Dataset entries
>>>>

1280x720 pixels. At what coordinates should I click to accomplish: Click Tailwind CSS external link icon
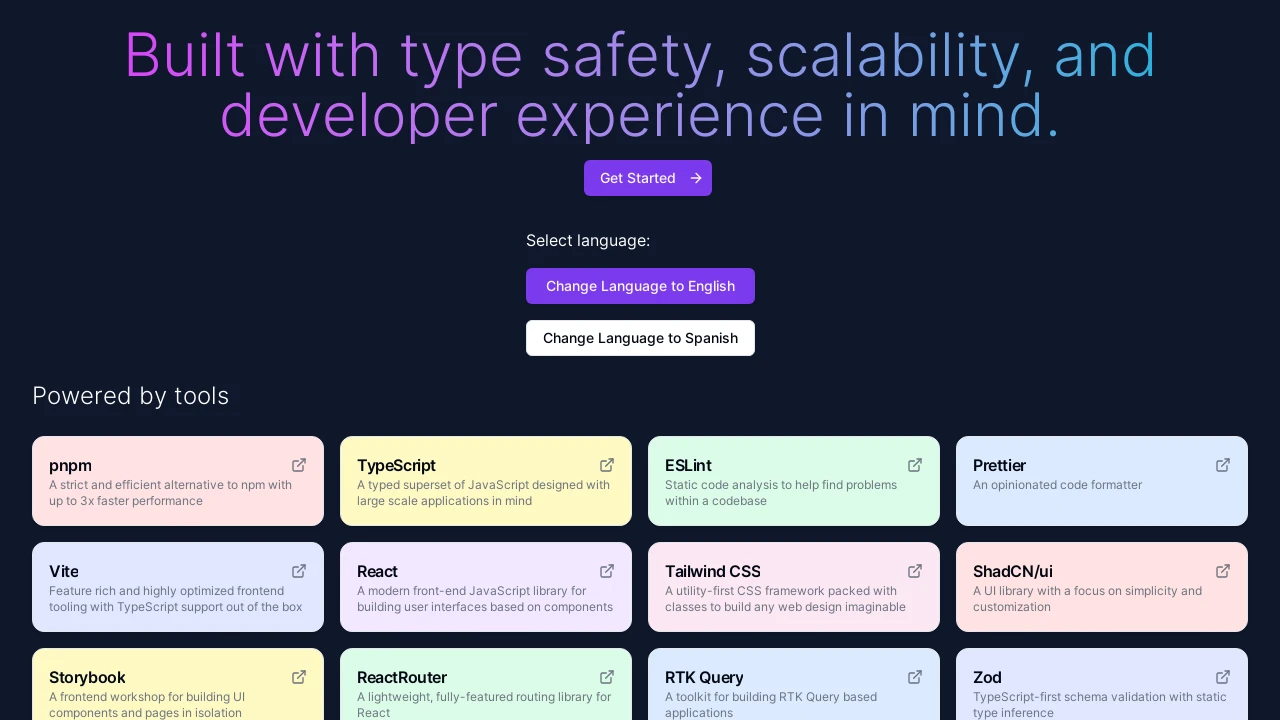[915, 571]
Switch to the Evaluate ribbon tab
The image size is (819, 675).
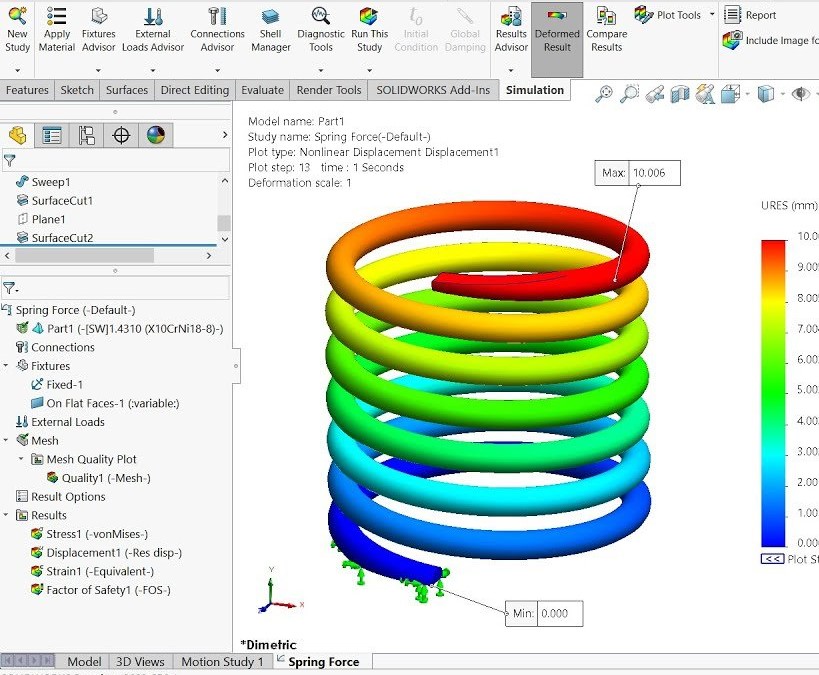pos(263,90)
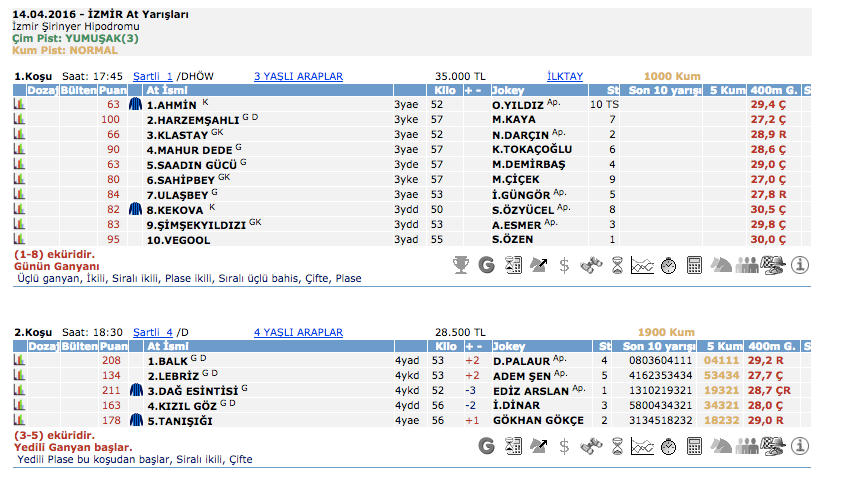The image size is (842, 484).
Task: Click the checkered flag icon
Action: [x=773, y=265]
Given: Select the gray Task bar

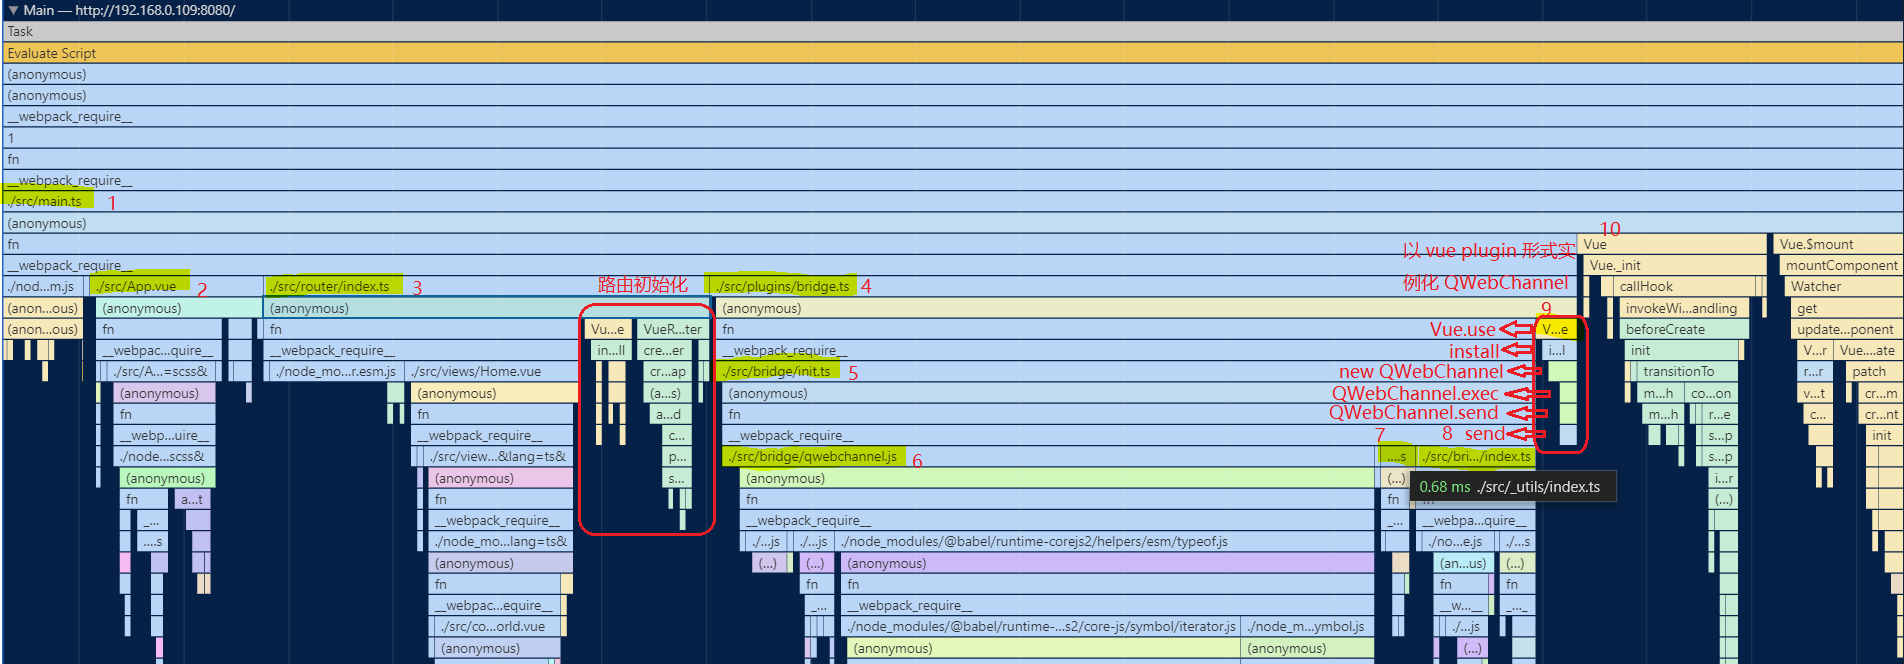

<<<<

# Exercise goal
Each line above must be set down exactly, though no picture should be carried over.

# Answer space
1280x720 pixels. At what coordinates should I click to accomplish: Click Tailwind CSS external link icon
[915, 571]
Switch to the Evaluate ribbon tab
The image size is (819, 675).
pos(263,90)
The image size is (842, 484).
Task: Click the checkered flag icon
Action: [x=773, y=265]
Given: Select the gray Task bar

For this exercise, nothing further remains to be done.